Reproduce the records below verbatim, beginning at their first line and ending with the line that contains "[x=197, y=128]", including that line.
## START Task data
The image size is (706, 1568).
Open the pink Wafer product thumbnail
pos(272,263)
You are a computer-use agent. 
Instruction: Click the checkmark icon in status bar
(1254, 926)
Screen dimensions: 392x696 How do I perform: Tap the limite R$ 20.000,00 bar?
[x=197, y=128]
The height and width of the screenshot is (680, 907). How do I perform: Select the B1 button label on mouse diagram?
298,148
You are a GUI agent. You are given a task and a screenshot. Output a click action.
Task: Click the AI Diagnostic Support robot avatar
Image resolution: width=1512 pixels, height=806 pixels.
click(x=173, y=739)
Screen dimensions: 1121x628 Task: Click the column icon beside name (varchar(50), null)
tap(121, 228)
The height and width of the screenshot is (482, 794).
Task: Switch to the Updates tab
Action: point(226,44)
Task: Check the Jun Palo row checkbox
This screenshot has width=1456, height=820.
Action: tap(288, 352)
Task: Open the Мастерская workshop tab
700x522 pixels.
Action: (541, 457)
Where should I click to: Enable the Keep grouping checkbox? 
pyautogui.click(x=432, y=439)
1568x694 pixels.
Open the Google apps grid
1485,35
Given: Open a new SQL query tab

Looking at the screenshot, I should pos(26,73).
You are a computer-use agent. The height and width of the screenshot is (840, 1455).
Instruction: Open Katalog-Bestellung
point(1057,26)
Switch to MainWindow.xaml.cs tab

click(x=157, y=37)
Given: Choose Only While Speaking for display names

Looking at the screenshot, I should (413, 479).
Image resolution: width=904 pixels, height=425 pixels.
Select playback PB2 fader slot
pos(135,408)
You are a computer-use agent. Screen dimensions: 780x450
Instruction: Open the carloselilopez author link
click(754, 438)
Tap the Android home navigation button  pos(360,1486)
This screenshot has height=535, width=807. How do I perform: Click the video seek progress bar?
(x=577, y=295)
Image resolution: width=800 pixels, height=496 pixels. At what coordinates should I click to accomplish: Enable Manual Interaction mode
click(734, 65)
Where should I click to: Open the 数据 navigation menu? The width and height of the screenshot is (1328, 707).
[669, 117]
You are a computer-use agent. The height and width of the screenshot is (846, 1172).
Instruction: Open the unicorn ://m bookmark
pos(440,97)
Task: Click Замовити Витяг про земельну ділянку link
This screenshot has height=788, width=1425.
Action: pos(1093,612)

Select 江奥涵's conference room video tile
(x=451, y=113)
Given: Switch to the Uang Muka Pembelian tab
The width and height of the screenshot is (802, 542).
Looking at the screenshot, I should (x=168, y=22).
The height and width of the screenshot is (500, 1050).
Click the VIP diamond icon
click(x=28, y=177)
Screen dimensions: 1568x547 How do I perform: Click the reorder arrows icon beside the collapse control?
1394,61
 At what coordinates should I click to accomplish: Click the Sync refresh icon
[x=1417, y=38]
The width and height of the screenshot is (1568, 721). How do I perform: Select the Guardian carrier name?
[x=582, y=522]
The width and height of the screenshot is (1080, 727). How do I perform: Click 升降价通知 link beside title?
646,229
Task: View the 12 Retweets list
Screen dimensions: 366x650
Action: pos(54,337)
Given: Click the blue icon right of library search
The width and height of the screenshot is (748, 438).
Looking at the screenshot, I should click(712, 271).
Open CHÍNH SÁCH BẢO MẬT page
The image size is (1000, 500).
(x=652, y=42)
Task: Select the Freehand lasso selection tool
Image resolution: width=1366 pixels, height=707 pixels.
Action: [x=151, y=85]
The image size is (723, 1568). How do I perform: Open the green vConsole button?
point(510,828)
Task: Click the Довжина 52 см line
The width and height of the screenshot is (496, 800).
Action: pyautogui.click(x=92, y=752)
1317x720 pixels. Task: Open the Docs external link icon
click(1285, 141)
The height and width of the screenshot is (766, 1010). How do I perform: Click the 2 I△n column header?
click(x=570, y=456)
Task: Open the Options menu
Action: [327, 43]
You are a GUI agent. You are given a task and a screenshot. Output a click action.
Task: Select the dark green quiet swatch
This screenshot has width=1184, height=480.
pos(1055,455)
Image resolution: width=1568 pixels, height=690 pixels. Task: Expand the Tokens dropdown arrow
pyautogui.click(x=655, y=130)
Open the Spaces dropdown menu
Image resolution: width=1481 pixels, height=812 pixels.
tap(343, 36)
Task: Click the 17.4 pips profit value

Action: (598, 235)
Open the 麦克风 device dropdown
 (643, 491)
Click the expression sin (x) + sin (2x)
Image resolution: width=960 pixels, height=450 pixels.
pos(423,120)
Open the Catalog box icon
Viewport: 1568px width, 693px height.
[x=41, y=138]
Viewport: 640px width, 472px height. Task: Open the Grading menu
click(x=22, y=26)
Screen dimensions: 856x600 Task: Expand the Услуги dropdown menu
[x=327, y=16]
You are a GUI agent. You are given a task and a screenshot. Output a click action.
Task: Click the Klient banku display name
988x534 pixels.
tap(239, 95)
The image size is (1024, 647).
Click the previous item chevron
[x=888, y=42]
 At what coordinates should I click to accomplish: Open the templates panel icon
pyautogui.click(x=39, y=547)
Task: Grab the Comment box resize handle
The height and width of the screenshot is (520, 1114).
## END Task data
Output for this exercise:
The image size is (706, 1568).
Open the pink Wafer product thumbnail
pos(272,263)
You are a computer-use agent. 
Instruction: Click the checkmark icon in status bar
(1254, 926)
Screen dimensions: 392x696 How do I perform: Tap the limite R$ 20.000,00 bar?
[x=197, y=128]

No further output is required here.